(YOUR GOAL) Report only how many lines below include "computer".

(TASK DATA)
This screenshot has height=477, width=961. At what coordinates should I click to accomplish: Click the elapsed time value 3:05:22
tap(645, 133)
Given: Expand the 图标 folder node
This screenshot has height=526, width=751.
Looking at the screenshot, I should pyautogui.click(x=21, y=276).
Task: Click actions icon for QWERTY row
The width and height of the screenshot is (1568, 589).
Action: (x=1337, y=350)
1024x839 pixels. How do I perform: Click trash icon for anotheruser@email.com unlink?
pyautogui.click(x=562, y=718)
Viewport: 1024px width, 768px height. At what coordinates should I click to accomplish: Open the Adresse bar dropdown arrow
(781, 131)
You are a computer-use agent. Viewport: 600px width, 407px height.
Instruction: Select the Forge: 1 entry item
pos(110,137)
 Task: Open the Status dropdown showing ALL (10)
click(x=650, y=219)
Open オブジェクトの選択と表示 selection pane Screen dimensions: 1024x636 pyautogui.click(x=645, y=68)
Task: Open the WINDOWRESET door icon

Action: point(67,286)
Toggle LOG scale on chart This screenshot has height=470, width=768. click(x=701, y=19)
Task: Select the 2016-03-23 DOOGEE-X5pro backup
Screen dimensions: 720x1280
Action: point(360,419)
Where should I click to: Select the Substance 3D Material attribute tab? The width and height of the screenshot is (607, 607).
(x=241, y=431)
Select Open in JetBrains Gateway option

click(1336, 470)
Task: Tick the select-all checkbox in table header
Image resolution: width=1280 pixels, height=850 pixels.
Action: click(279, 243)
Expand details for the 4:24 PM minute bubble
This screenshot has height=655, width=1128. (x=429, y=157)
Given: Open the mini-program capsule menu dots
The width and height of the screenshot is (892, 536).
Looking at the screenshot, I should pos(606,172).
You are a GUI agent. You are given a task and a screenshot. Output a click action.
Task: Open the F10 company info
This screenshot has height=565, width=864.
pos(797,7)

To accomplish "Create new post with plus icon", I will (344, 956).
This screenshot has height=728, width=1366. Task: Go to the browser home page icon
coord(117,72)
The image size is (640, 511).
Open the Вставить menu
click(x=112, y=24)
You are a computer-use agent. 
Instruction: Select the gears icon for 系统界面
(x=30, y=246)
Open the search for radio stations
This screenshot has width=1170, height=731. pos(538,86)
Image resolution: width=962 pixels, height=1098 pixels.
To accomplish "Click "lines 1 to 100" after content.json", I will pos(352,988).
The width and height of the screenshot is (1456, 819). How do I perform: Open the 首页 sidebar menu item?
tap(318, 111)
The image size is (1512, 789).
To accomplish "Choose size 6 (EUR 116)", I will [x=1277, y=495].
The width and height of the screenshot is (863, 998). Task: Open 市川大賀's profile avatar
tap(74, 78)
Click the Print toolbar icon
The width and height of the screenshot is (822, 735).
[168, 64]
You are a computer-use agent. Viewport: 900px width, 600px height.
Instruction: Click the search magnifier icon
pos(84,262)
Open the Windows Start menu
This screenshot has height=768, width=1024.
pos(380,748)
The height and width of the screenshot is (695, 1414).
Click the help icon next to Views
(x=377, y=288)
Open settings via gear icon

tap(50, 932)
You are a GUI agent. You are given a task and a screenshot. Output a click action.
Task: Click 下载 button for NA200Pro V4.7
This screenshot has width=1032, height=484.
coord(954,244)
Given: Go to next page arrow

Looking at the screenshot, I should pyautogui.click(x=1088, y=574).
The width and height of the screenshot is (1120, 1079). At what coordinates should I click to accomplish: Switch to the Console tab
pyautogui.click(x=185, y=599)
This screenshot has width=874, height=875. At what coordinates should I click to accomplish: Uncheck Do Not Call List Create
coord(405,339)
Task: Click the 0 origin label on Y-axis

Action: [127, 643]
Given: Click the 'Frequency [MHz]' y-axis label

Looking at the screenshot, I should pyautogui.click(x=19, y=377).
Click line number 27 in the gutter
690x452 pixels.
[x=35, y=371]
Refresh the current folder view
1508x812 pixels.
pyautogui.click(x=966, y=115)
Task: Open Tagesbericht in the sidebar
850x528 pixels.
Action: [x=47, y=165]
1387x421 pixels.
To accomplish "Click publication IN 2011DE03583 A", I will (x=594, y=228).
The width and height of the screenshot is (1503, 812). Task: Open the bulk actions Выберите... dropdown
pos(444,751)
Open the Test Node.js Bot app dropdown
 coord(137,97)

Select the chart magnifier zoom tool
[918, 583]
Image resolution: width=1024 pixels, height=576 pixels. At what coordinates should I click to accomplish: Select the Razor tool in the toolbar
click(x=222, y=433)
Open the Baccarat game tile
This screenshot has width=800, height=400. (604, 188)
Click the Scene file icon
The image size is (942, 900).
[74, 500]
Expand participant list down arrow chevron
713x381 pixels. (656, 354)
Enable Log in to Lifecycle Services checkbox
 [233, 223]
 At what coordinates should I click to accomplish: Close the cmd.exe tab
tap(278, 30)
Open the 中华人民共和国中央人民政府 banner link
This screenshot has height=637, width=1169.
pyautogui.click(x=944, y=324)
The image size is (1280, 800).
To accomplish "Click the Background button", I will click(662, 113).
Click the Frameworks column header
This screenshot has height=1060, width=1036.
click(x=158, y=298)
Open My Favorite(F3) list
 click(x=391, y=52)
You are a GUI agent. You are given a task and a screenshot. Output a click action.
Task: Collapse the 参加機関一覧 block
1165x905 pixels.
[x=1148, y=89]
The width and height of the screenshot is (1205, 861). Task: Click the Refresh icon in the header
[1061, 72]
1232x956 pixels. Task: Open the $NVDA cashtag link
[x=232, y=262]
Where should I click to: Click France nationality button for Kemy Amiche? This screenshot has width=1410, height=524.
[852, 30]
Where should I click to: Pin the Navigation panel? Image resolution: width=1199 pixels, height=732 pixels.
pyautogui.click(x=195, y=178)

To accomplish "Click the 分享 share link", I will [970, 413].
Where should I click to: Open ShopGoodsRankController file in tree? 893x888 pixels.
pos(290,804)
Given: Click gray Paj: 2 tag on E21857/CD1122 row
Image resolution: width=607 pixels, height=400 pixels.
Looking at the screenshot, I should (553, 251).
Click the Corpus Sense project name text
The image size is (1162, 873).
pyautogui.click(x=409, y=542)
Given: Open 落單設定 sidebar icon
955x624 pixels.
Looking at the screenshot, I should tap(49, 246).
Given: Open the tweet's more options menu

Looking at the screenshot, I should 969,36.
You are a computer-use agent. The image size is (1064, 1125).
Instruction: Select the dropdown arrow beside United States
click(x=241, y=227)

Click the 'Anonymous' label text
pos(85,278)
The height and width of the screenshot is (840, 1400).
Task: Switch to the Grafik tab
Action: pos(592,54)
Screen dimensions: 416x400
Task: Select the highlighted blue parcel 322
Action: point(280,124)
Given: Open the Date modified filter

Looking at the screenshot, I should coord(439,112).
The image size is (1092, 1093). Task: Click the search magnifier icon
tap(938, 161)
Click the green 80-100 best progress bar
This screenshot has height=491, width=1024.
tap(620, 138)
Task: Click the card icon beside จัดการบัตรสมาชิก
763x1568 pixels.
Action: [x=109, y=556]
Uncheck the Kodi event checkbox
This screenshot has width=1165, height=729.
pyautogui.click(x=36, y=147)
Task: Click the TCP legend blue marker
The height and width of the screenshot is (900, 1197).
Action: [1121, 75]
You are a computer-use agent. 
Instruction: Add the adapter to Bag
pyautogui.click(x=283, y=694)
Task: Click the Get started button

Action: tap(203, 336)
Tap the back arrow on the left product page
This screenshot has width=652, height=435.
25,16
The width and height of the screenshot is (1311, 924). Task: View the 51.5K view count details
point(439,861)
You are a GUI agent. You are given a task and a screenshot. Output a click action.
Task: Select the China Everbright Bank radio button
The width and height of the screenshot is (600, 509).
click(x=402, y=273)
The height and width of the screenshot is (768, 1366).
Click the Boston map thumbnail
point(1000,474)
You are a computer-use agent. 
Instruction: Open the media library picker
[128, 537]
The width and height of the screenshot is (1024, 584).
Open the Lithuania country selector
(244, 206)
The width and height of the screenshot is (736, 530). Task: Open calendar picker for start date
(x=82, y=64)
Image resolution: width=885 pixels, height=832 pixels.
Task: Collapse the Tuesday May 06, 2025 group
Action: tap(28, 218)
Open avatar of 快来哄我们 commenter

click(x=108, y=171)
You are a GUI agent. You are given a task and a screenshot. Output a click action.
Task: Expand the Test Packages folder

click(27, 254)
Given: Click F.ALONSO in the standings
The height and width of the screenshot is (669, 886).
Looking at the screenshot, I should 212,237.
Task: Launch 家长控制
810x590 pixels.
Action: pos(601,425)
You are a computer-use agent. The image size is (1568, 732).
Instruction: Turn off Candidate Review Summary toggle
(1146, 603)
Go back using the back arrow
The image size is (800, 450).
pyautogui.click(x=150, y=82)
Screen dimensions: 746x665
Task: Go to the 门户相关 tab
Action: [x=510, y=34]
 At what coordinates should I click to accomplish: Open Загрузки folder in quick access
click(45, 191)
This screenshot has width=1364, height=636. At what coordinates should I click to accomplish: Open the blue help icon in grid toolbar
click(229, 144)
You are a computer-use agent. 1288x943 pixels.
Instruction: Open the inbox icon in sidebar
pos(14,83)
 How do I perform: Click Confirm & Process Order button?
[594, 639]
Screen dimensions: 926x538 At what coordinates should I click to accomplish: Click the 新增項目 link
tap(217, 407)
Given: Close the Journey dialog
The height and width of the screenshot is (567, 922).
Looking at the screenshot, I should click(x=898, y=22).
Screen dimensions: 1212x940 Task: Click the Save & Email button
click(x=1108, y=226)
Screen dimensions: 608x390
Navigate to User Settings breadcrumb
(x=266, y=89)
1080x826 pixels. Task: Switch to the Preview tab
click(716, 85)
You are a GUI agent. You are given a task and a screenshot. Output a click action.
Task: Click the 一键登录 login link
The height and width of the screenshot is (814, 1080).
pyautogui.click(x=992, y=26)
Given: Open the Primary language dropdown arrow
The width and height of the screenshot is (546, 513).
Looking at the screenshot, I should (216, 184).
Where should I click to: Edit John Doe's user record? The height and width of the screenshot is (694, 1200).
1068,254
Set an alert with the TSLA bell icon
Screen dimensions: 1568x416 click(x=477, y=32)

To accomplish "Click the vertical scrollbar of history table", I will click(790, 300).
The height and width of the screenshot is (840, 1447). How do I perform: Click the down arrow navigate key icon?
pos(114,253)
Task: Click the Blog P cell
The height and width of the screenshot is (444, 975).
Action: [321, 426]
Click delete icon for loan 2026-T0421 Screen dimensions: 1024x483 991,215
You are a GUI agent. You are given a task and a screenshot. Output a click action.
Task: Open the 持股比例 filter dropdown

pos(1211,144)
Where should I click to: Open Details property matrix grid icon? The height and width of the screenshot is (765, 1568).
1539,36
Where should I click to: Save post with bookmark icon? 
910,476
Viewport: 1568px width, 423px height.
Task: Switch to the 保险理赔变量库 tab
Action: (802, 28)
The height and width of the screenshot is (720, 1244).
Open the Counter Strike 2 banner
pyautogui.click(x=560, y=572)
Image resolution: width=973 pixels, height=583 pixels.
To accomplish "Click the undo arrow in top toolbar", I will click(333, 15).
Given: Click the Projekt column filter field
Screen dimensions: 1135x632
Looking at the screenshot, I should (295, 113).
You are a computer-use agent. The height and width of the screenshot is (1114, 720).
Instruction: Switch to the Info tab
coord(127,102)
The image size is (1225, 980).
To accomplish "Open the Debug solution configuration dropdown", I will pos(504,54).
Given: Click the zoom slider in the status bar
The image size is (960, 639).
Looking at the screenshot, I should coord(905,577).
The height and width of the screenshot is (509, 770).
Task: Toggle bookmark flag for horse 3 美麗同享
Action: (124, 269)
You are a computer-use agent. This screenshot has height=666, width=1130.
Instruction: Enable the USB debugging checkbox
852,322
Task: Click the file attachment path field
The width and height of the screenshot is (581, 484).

(TASK ANSWER) 10